The General of the Army insignia consist of a baton crossed over a sabre under a Royal Crown and a star in every angle that form the crossed baton and the sabre. Being under a Crown means that the rank is part of the generalship (the group of generals of the Armed Forces), the baton and the sabre means command and the four stars means the rank of General. This insignia was used before 1999 by the Sovereign as Captain General.

==Promotion==
The promotion to General of the Army is reserved to two positions. These are, the Chief of the Defence Staff and the Chief of Staff of the Army.

Both positions are appointed by the Monarch at the government's proposal. The first is directly nominated by the Prime Minister and the second is nominated by the Minister of Defence. Being appointed Chief of the Defence Staff means the automatically promotion to the rank of General of the Army. The same happens with the Chief of Staff of the Army with the exception if the official appointed has the rank of divisional general, in that case, the official needs to be promoted first to lieutenant general.

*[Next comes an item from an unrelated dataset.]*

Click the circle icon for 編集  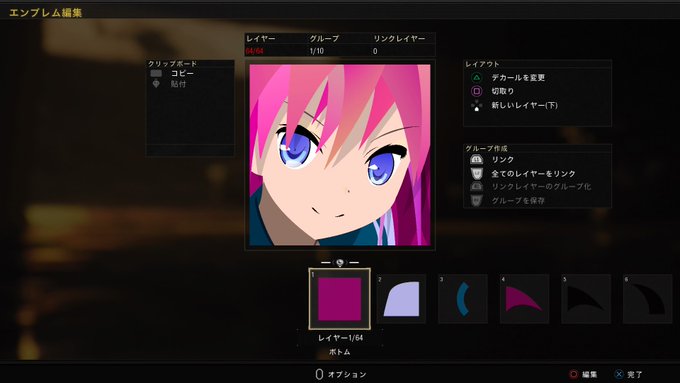(573, 374)
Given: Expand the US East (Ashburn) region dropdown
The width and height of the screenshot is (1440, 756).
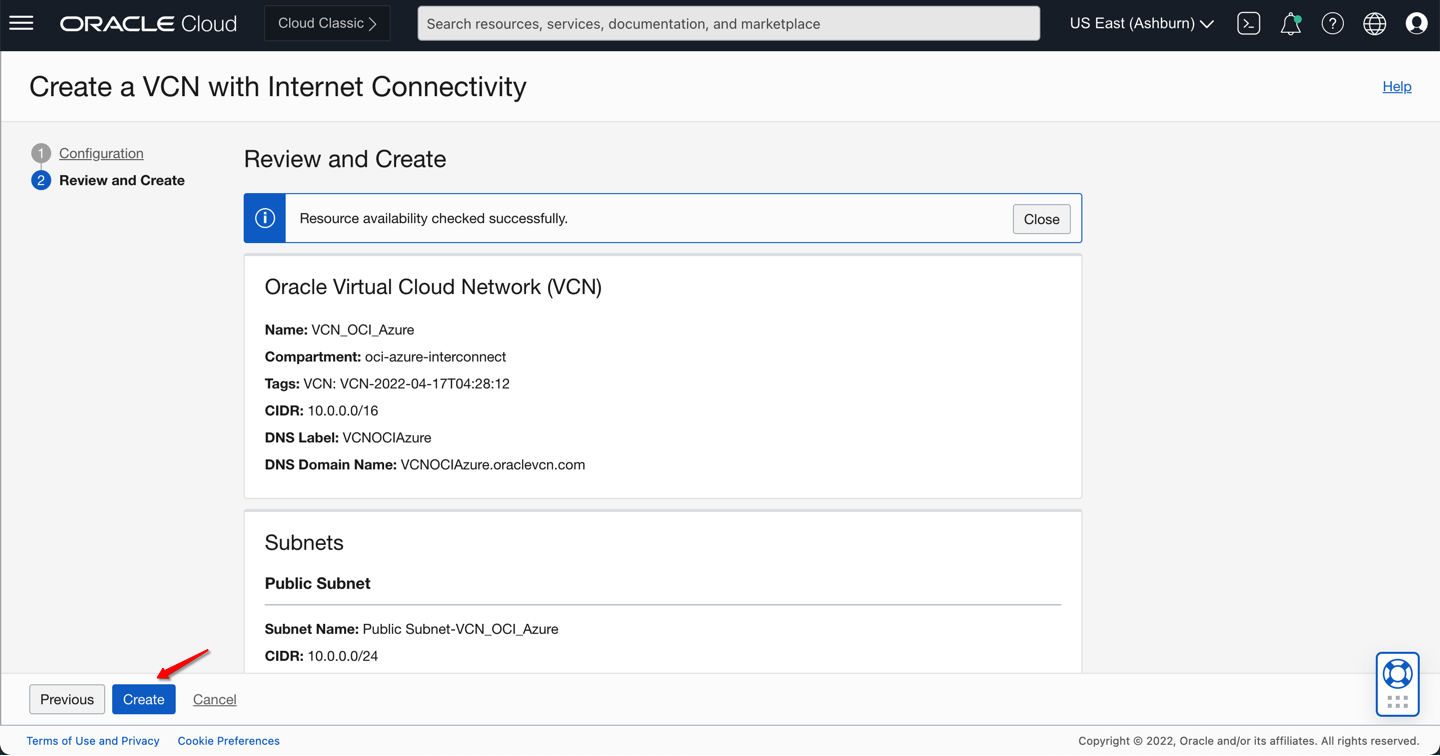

==Living Generals of the Army==
As of January 2026, there are 9 Generals of the Army alive, these are:

| Promoted | Name | Other |
|---|---|---|
| 17 January 2003 | Luis Alejandre Sintes | Chief of Staff of the Army (2003-2004) |
| 25 June 2004 | José Antonio García González | Chief of Staff of the Army (2004-2006) |
| 25 June 2004 | Félix Sanz Roldán | Director-General of Defense Policy (14 May-26 June 2004); Chief of the Defence Staff (2004-2008); Director of the National Intelligence Center (2009-2019); |
| 28 April 2006 | Carlos Villar Turrau | Chief of Staff of the Army (2006-2008) |
| 18 July 2008 | Fulgencio Coll Bucher | Chief of Staff of the Army (2008-2012) |
| 27 July 2012 | Jaime Domínguez Buj | Chief of Staff of the Army (2012-2017) |
| 24 March 2017 | Fernando Alejandre Martínez | Chief of the Defence Staff (2017–2020) |
| 31 March 2017 | Francisco Javier Varela Salas | Chief of Staff of the Army (2017–2021) |
| 5 October 2021 | Amador Fernando Enseñat y Berea | Chief of Staff of the Army (2021–present) |

The most recent Army General to die was Ramón Porgueres Hernández on 18 December 2018, who served as Chief of Staff of the Army from 1990 to 1994. Under his command, the Armed Forces were deployed abroad for the first time since the restoration of democracy.